Aim
Duplicate the lines of the records verbatim, from the line containing "The height and width of the screenshot is (840, 1401)." through the line containing "1557x784 pixels. (574, 410)", with both of those lines included.

Records of word and element pointing entries

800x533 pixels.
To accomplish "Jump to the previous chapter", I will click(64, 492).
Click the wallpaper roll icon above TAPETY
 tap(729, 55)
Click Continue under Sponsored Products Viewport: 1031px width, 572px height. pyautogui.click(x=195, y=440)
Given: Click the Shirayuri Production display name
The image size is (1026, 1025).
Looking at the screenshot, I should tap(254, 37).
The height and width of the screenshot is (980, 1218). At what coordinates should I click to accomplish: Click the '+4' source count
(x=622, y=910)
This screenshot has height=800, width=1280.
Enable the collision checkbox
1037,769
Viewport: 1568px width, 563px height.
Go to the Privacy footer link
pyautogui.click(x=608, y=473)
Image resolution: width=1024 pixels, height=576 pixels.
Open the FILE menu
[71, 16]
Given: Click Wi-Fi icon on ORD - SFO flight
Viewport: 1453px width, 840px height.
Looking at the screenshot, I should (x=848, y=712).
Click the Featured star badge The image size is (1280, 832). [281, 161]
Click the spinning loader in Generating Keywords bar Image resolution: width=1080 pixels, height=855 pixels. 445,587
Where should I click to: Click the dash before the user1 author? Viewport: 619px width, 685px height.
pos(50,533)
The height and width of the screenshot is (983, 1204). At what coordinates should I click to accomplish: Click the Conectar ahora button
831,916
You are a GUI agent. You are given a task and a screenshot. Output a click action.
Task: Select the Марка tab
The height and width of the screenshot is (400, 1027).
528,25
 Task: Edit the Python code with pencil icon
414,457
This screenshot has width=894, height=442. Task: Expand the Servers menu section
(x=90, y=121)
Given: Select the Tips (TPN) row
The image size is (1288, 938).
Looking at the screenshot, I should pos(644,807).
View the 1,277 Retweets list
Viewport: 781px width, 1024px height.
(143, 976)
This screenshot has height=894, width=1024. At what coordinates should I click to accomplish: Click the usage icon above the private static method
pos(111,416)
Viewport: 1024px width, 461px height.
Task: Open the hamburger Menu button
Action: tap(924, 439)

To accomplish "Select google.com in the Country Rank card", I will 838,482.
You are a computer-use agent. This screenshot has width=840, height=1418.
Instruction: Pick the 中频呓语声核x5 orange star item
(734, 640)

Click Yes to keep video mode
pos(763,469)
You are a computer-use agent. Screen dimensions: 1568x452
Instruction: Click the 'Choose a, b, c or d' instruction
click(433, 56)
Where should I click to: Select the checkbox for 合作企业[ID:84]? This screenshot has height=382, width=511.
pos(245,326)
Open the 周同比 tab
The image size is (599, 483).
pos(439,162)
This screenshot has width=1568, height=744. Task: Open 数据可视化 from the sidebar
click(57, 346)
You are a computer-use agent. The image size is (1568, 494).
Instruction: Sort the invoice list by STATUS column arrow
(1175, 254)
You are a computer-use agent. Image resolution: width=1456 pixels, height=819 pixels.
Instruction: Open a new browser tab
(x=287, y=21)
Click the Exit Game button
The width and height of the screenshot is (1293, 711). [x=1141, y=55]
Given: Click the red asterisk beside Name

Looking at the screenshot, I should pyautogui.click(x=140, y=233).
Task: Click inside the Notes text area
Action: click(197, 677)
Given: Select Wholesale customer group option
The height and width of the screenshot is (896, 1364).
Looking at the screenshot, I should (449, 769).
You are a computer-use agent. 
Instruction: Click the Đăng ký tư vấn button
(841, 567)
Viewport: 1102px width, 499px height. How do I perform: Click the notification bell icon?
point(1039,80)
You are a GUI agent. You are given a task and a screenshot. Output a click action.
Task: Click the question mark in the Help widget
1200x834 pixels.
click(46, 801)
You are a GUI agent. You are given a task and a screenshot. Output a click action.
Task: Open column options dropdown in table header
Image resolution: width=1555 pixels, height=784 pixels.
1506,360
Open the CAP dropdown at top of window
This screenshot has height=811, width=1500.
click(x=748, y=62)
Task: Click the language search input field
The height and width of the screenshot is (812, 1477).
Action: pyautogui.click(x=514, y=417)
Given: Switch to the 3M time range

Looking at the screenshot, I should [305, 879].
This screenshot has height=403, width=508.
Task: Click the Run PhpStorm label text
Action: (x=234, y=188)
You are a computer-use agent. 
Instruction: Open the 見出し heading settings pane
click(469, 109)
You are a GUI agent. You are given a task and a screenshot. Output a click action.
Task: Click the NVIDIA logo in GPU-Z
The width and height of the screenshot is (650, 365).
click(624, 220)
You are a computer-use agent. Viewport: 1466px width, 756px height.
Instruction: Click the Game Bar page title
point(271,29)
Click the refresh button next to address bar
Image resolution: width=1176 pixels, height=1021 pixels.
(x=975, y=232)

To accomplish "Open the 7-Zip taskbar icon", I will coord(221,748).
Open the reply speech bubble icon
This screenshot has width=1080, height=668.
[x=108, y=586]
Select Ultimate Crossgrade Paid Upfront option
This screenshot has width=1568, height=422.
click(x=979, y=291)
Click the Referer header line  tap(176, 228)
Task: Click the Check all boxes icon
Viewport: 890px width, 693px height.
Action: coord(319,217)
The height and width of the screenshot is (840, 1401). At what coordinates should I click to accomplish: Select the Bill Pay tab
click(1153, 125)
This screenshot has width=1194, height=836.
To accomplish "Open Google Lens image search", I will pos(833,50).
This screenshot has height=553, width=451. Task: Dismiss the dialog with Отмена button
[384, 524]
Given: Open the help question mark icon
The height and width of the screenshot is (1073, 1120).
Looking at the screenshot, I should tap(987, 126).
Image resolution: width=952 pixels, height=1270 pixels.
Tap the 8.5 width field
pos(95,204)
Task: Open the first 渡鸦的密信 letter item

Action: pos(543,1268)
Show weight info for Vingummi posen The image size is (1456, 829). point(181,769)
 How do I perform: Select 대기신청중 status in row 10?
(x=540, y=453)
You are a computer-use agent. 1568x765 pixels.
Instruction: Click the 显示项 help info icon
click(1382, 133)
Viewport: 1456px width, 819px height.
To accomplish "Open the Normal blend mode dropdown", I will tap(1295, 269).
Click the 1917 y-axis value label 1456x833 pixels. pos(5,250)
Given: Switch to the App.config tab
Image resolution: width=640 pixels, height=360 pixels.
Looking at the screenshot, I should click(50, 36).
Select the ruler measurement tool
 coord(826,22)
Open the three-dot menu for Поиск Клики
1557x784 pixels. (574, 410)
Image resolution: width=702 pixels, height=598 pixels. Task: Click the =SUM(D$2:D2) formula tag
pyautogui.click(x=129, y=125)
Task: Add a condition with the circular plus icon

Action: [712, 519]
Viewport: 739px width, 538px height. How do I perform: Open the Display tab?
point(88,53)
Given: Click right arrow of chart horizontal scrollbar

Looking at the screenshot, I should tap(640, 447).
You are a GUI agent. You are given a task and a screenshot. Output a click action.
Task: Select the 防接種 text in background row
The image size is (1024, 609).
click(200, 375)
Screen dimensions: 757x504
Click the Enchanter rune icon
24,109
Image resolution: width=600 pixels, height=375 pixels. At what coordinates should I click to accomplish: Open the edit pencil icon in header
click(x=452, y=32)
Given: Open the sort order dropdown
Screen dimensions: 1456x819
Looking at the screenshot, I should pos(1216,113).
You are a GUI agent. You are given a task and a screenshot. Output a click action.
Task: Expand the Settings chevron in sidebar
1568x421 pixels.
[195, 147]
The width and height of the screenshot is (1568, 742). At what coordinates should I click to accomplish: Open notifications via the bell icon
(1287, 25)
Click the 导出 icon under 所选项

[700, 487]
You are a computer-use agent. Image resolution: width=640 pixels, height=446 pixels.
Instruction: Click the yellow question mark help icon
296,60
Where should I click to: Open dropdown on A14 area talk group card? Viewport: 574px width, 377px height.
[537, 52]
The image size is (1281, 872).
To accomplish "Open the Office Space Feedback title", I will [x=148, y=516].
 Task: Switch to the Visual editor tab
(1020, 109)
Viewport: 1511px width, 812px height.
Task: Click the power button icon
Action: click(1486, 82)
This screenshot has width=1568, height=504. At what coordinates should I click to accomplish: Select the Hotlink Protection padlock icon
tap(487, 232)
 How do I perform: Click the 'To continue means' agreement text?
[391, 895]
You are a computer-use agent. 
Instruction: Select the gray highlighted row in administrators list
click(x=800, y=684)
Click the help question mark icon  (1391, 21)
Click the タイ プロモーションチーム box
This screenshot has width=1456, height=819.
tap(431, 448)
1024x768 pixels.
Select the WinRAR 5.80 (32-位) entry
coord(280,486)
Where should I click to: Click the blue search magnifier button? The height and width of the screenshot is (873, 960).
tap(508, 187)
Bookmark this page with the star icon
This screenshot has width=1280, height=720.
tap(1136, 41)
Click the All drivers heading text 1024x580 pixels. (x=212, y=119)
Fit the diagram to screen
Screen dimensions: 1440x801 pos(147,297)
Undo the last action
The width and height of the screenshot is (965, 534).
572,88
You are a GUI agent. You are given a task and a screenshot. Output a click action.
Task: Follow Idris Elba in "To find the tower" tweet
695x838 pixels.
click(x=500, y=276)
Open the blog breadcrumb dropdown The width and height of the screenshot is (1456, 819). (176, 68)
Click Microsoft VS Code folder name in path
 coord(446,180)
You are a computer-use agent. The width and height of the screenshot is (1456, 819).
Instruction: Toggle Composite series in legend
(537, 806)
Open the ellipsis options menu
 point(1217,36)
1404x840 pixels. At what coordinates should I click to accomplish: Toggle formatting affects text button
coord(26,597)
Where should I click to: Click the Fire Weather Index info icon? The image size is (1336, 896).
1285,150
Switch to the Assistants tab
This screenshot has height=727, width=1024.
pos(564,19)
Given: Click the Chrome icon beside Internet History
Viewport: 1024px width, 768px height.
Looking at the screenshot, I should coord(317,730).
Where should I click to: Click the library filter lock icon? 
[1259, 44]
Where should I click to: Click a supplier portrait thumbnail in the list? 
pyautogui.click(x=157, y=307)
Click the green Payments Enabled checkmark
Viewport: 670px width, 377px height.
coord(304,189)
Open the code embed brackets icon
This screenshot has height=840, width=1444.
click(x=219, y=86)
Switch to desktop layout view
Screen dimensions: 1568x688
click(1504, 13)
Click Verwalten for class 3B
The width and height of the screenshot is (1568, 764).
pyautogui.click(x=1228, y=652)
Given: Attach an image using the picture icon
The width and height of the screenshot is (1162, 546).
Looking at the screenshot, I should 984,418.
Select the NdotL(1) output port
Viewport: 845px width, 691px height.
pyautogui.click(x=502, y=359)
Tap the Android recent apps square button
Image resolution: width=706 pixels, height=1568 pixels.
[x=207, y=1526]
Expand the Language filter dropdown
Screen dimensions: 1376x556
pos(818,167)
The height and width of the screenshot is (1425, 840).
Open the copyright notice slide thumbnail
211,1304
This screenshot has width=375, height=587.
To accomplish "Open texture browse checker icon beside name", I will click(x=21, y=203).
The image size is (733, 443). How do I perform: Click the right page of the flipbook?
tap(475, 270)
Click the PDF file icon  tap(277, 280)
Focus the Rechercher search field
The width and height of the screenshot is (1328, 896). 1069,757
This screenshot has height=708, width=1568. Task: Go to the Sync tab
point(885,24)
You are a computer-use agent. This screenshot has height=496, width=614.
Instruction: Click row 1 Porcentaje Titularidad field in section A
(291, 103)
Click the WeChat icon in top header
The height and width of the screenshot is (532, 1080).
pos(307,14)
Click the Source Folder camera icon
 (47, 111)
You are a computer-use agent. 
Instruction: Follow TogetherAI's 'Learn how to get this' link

Task solution
The height and width of the screenshot is (840, 1401). At what coordinates should I click to accomplish: Select the Bill Pay tab
click(1153, 125)
This screenshot has width=1194, height=836.
To accomplish "Open Google Lens image search", I will pos(833,50).
This screenshot has height=553, width=451. Task: Dismiss the dialog with Отмена button
[384, 524]
Given: Open the help question mark icon
The height and width of the screenshot is (1073, 1120).
Looking at the screenshot, I should tap(987, 126).
Image resolution: width=952 pixels, height=1270 pixels.
Tap the 8.5 width field
pos(95,204)
Task: Open the first 渡鸦的密信 letter item

Action: pos(543,1268)
Show weight info for Vingummi posen The image size is (1456, 829). point(181,769)
 How do I perform: Select 대기신청중 status in row 10?
(x=540, y=453)
You are a computer-use agent. 1568x765 pixels.
Instruction: Click the 显示项 help info icon
click(1382, 133)
Viewport: 1456px width, 819px height.
To accomplish "Open the Normal blend mode dropdown", I will tap(1295, 269).
Click the 1917 y-axis value label 1456x833 pixels. pos(5,250)
Given: Switch to the App.config tab
Image resolution: width=640 pixels, height=360 pixels.
Looking at the screenshot, I should click(50, 36).
Select the ruler measurement tool
 coord(826,22)
Open the three-dot menu for Поиск Клики
1557x784 pixels. (574, 410)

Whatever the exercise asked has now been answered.